For some however, these pilots do not constitute conscientious objectors. Bluth fits the profile of the typical settler. He was born in Brooklyn. He made aliyah with his wife in 1971. They have seven sons and a daughter, all of whom have served, are serving, or are about to begin serving in the IDF. All his sons have served in elite combat units and special forces. His fourth son is an F16 Air Force pilot.
“My wife and I are proud as parents that our children understand the need to defend their country, because we have developed the approach that a country that doesn’t defend its freedom is destined to lose it,” he said.
Bluth said he attempts to balance his commitment to Torah and the land of Israel with a commitment to democratic ideals and the importance of maintaining law and order. “The current situation in Israel is a difficult one because it can bring you into a seeming conflict between those two ideals,” he said.
The conflict he is referring to has given rise to a different kind of refuser—the right-wing kind.

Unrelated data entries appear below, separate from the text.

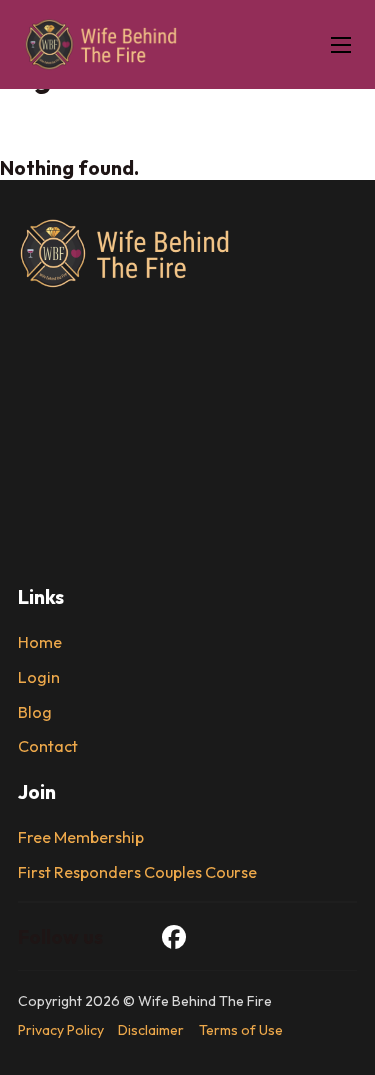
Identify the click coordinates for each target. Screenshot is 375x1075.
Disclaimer (151, 1030)
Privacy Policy (61, 1030)
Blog (35, 712)
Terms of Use (241, 1030)
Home (40, 642)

A growing number of right-wing soldiers are refusing to carry out orders that involve evacuating Jewish settlers from the territories based on conscientious objection.
Bluth feels that there is an inherent difference between leftist and rightist refusals, however.
“I understand a refusal to follow orders based on a conscientious adherence to Torah tradition,” he said, “but I cannot understand nor condone a refusal to follow orders based solely on political bias.”
“The signatories on this letter are not pacifists, they are prepared to fight, but only if they agree with their own governments’ political agenda,” said Bluth of the pilots. “A person who has a commitment to Torah tradition has a conflict of conscience, not of politics, when, as a soldier, he is ordered to remove a fellow Jew from his home in the land of Israel. A soldier who feels that his Torah commitment supercedes his democratic commitment constitutes a conscientious objector.”
“Everything I am doing here comes from a place of love for my country, care for its inhabitants, a deep connection to Jewish tradition, and a wish to change the future in order to be able to have a family and raise my children in Israel,” said Shapira. “Sometimes, the word ‘No’ is more powerful then a bomb or a missile.”
“We live in the heartland of Israel,” countered Bluth. “Jews are called upon to resettle the entire land of Israel, that is part of the value system we cherish and encourage.”